WHAT YOU SHOULD DO » Of all the lines in the entries below, give again exactly those starting at the line containing "Click the dialog title heading" and ending at the line containing "Given: Click the scissors", both ends included, and no others.

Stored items

****************

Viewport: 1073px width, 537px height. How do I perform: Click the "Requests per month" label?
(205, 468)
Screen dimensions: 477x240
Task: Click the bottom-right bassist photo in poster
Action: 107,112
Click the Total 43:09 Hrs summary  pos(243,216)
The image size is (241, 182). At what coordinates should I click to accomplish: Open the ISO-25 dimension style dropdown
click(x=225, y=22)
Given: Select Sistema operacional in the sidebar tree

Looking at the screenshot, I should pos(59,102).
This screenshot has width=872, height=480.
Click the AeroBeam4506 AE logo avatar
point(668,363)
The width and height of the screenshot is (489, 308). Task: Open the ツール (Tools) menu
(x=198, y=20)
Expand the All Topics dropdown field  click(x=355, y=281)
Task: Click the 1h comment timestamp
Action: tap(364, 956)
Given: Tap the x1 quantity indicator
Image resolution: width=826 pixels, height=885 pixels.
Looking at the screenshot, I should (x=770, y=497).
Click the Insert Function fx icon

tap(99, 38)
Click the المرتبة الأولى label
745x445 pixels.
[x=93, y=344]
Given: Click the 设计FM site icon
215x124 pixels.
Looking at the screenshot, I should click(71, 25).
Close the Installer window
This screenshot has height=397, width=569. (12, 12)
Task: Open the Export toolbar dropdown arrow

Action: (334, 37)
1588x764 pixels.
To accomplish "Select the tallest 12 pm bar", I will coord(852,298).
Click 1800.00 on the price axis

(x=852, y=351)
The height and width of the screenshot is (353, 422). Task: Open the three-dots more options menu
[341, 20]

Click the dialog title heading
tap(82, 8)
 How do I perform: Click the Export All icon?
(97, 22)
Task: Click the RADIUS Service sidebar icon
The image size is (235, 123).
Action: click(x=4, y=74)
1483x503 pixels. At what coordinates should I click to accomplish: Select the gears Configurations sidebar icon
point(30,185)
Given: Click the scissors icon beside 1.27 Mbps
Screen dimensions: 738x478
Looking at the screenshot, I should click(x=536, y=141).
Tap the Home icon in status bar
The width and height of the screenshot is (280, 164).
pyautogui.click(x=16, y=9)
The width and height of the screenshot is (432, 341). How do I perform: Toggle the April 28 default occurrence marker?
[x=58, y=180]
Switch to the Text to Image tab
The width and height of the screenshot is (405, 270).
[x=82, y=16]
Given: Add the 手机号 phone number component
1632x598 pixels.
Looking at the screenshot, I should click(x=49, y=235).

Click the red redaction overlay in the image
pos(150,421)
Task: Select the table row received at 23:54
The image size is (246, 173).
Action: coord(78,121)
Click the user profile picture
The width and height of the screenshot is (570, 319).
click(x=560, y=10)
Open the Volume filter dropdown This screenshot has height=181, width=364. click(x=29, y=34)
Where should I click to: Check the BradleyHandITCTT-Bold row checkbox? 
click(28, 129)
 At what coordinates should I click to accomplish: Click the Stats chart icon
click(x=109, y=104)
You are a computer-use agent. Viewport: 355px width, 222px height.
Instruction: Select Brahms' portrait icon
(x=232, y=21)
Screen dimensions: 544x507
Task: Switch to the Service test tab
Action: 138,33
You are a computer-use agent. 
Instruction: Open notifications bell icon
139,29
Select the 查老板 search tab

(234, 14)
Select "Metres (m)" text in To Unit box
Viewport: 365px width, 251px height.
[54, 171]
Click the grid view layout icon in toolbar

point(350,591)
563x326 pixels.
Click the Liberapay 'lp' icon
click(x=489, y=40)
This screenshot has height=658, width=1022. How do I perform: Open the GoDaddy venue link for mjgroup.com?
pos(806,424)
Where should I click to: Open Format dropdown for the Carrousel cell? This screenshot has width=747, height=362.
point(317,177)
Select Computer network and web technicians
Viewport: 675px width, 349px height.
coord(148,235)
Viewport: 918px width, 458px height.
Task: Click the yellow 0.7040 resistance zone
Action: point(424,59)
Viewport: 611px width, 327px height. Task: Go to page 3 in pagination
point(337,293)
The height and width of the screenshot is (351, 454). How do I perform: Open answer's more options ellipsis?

****************

RESPONSE FOR THIS EXERCISE »
Click the dialog title heading
tap(82, 8)
 How do I perform: Click the Export All icon?
(97, 22)
Task: Click the RADIUS Service sidebar icon
The image size is (235, 123).
Action: click(x=4, y=74)
1483x503 pixels. At what coordinates should I click to accomplish: Select the gears Configurations sidebar icon
point(30,185)
Given: Click the scissors icon beside 1.27 Mbps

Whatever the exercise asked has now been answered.